→ RECORD EXTRACTS

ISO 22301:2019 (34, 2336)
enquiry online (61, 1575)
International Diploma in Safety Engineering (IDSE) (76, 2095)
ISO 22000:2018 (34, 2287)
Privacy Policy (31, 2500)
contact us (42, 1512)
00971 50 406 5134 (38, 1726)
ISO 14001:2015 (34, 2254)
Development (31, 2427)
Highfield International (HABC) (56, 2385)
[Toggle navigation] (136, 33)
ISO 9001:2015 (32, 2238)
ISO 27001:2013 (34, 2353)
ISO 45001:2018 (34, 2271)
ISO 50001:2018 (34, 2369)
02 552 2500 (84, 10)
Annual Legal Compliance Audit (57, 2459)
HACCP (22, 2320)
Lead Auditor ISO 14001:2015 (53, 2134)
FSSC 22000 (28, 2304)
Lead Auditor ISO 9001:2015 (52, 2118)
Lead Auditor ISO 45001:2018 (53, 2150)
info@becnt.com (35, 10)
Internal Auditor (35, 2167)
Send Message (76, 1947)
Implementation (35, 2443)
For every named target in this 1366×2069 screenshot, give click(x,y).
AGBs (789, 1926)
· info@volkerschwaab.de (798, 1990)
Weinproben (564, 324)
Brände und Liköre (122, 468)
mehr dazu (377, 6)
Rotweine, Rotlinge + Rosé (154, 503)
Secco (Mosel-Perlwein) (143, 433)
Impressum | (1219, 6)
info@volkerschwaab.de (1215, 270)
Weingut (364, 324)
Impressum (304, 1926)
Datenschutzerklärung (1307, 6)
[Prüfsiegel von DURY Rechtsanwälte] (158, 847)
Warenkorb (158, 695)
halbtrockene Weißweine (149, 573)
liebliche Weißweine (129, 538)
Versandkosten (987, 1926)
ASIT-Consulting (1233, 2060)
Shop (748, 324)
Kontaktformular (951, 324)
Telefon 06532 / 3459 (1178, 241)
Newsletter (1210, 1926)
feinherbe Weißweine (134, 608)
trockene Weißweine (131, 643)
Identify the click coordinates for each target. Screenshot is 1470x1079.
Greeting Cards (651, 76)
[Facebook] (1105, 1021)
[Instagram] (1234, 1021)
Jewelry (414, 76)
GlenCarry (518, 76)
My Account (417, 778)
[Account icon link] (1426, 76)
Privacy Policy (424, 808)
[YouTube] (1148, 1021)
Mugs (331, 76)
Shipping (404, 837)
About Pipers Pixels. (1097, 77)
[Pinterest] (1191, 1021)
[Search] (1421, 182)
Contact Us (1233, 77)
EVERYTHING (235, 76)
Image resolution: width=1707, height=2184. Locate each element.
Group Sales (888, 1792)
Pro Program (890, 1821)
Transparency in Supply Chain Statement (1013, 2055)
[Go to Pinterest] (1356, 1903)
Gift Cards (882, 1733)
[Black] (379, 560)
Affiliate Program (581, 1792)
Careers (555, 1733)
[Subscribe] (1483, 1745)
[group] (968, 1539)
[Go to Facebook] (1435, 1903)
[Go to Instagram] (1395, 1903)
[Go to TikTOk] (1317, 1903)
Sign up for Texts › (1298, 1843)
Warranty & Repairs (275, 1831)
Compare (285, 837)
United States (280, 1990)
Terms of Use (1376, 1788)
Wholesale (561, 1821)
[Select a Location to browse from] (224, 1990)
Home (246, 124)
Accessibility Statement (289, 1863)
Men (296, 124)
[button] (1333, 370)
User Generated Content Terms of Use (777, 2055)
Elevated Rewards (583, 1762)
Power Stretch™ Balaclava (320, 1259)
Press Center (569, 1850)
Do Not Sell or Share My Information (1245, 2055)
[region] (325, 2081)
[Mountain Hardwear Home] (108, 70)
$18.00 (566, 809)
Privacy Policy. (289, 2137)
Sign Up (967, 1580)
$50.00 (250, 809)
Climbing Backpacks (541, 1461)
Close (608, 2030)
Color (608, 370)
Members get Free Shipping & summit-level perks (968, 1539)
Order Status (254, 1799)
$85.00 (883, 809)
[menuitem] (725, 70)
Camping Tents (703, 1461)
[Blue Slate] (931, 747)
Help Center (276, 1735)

→ WHAT THIS TASK INVOLVES
Beginning at the first line of the records, retype exactly every line up to and including the one with "Lead Auditor ISO 45001:2018 (53, 2150)".

→ OUTPUT FOR THIS EXERCISE
ISO 22301:2019 (34, 2336)
enquiry online (61, 1575)
International Diploma in Safety Engineering (IDSE) (76, 2095)
ISO 22000:2018 (34, 2287)
Privacy Policy (31, 2500)
contact us (42, 1512)
00971 50 406 5134 (38, 1726)
ISO 14001:2015 (34, 2254)
Development (31, 2427)
Highfield International (HABC) (56, 2385)
[Toggle navigation] (136, 33)
ISO 9001:2015 (32, 2238)
ISO 27001:2013 (34, 2353)
ISO 45001:2018 (34, 2271)
ISO 50001:2018 (34, 2369)
02 552 2500 (84, 10)
Annual Legal Compliance Audit (57, 2459)
HACCP (22, 2320)
Lead Auditor ISO 14001:2015 (53, 2134)
FSSC 22000 (28, 2304)
Lead Auditor ISO 9001:2015 (52, 2118)
Lead Auditor ISO 45001:2018 (53, 2150)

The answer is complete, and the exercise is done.